■ Set task ■
Copy everything in the listing from the line that contains "Select the red" down to the line that contains "Select the 'OHDA", both of those lines included, without any change.

■ Rows ■
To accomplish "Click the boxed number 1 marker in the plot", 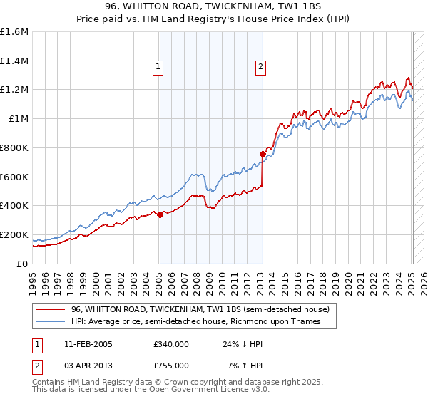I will pos(158,68).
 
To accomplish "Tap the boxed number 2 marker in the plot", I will pos(260,68).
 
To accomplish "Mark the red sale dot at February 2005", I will pos(160,214).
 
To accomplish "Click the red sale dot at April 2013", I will pos(263,154).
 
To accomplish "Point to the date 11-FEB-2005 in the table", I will pos(83,344).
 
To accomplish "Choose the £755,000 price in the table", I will pos(170,365).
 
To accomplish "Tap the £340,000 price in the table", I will pos(170,344).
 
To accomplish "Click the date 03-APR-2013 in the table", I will pos(83,365).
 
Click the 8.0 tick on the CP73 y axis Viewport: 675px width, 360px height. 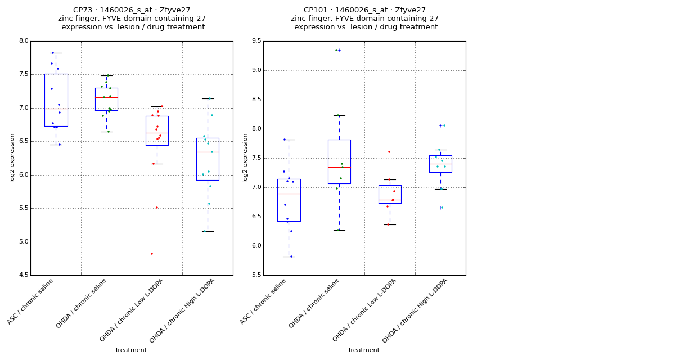point(23,41)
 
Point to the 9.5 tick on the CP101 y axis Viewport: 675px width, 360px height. point(256,41)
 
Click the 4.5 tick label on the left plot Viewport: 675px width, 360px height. point(23,276)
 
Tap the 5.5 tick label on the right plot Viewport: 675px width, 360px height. point(256,276)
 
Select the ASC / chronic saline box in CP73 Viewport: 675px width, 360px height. point(56,100)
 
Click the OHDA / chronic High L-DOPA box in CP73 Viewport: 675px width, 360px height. point(208,159)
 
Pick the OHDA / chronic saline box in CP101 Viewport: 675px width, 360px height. point(339,161)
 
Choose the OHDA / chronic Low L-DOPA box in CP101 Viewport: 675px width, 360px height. point(390,194)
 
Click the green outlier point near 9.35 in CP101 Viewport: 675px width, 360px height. point(336,50)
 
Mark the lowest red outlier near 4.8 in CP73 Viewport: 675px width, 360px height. point(152,254)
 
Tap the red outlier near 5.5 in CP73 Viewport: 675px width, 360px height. point(157,208)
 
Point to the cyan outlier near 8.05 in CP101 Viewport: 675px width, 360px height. point(444,125)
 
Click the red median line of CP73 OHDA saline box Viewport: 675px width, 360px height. point(106,97)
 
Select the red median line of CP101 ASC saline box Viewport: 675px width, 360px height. point(289,194)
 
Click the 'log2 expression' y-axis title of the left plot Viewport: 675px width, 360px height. point(12,158)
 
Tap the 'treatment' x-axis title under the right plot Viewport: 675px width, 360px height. point(364,350)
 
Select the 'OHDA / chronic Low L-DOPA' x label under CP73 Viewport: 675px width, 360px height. point(132,309)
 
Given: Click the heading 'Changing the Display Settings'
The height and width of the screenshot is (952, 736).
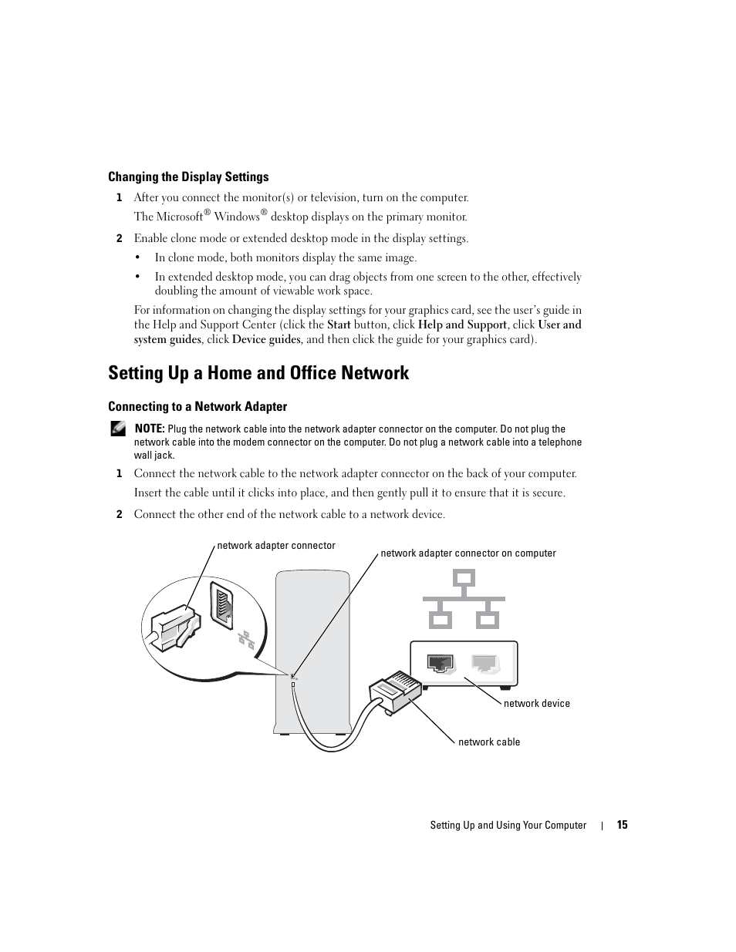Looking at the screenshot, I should point(188,177).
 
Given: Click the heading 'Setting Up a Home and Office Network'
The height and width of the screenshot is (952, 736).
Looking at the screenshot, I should point(258,373).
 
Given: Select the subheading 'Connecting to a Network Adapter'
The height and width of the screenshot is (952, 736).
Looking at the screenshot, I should point(198,406).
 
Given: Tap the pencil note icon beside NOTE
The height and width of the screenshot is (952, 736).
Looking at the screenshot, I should point(117,429).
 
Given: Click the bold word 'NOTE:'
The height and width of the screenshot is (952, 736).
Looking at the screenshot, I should point(150,429).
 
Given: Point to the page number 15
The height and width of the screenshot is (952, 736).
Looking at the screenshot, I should point(622,825).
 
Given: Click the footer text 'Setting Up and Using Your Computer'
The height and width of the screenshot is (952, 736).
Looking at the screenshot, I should point(508,825).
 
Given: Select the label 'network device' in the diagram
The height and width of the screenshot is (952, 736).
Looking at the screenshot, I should point(536,703).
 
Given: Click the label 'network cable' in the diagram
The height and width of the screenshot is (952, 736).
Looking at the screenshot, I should point(489,742).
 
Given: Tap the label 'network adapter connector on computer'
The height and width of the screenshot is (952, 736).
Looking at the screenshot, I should point(468,553).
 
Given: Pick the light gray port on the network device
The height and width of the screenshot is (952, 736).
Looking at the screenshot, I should point(485,663).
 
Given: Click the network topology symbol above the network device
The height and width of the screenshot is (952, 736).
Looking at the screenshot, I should point(464,598).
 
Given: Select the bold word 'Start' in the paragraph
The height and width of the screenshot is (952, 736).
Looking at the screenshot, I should point(339,325).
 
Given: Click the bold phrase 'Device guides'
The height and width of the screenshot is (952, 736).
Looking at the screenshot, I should point(266,339).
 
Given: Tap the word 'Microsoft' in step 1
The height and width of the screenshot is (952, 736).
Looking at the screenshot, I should point(179,217).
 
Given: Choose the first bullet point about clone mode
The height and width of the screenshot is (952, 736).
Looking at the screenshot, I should point(285,257).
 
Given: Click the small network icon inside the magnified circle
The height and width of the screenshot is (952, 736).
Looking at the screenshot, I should point(246,638).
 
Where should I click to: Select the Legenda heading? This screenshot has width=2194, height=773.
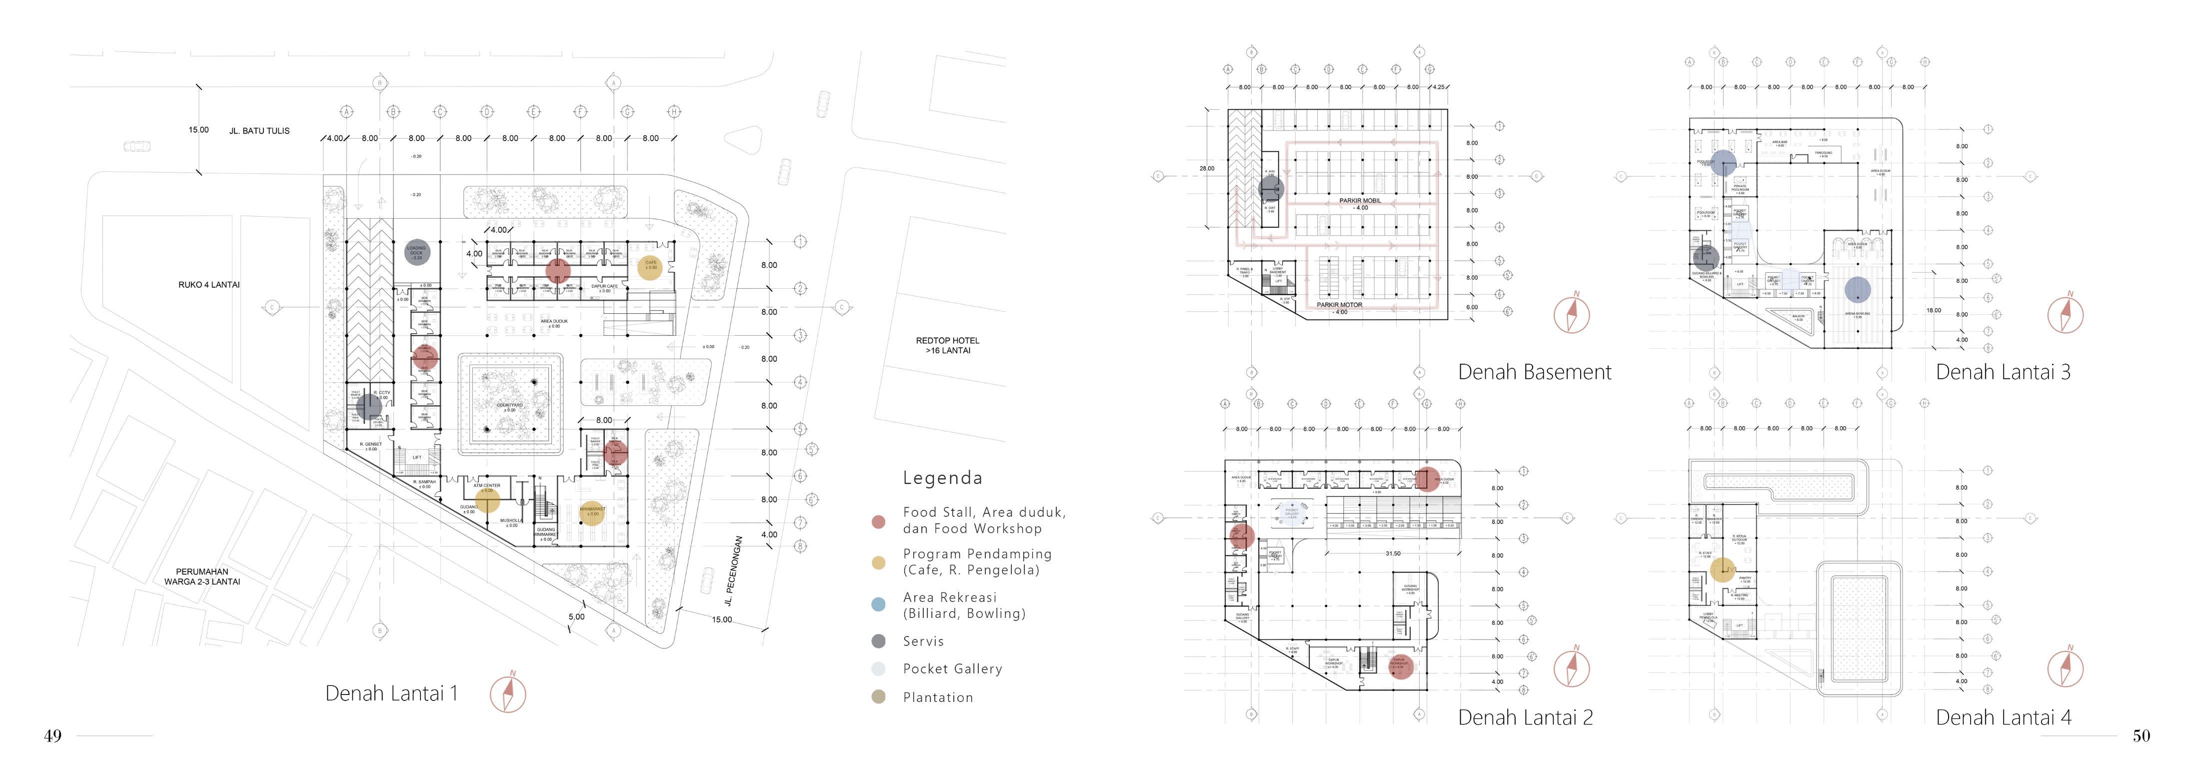tap(942, 478)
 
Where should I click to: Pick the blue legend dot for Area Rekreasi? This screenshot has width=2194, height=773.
tap(878, 605)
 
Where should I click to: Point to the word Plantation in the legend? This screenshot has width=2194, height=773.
tap(938, 697)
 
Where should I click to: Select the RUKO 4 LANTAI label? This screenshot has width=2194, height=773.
tap(208, 285)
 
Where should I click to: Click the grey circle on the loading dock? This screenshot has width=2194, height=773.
tap(416, 252)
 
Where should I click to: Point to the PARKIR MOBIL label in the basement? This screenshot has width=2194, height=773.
tap(1360, 201)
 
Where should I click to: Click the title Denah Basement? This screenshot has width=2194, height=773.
tap(1534, 372)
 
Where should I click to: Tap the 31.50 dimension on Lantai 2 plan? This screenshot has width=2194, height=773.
tap(1393, 554)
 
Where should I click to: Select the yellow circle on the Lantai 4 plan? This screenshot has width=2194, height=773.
tap(1722, 570)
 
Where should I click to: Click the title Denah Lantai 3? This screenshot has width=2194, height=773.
tap(2003, 372)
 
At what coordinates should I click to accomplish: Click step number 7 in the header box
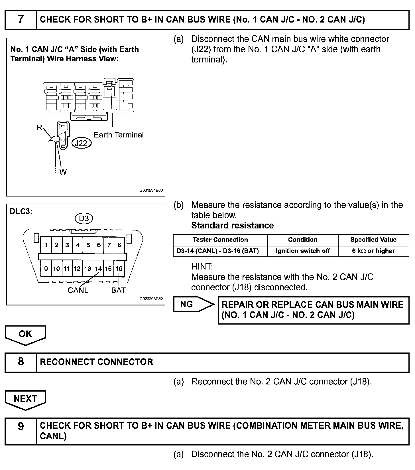tap(21, 20)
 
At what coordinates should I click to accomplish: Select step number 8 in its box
tap(21, 362)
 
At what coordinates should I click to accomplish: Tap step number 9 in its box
tap(21, 426)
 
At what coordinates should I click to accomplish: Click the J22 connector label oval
tap(81, 143)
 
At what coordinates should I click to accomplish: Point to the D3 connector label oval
tap(84, 219)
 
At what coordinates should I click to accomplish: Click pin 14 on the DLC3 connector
tap(98, 269)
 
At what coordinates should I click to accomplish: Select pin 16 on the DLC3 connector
tap(119, 269)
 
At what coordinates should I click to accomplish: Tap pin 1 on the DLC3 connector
tap(46, 245)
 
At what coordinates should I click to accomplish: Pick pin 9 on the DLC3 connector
tap(46, 269)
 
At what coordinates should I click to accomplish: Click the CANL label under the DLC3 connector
tap(78, 290)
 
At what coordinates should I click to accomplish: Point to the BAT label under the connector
tap(118, 290)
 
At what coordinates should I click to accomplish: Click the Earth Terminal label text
tap(119, 135)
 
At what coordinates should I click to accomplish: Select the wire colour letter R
tap(40, 128)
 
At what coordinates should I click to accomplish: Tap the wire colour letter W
tap(63, 172)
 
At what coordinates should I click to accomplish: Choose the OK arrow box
tap(25, 334)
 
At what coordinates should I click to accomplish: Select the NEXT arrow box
tap(25, 399)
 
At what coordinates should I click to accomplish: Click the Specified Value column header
tap(373, 240)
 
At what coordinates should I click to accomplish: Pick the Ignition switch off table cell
tap(302, 251)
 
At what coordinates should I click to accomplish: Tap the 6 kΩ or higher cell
tap(373, 251)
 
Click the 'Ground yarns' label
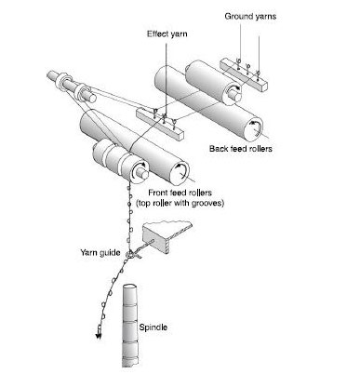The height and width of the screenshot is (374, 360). point(250,16)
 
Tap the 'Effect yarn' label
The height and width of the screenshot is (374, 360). point(167,33)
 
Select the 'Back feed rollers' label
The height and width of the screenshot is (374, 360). point(241,149)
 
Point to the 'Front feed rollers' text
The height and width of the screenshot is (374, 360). point(180,193)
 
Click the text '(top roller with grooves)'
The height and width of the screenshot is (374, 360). point(180,204)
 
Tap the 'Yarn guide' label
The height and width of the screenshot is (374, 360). point(100,252)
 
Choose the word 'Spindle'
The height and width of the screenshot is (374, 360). point(153,327)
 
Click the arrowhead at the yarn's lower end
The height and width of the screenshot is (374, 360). point(99,335)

■ Result ■
Select the red median line of CP101 ASC saline box Viewport: 675px width, 360px height. point(289,194)
 
Click the 'log2 expression' y-axis title of the left plot Viewport: 675px width, 360px height. point(12,158)
 
Tap the 'treatment' x-axis title under the right plot Viewport: 675px width, 360px height. point(364,350)
 
Select the 'OHDA / chronic Low L-DOPA' x label under CP73 Viewport: 675px width, 360px height. point(132,309)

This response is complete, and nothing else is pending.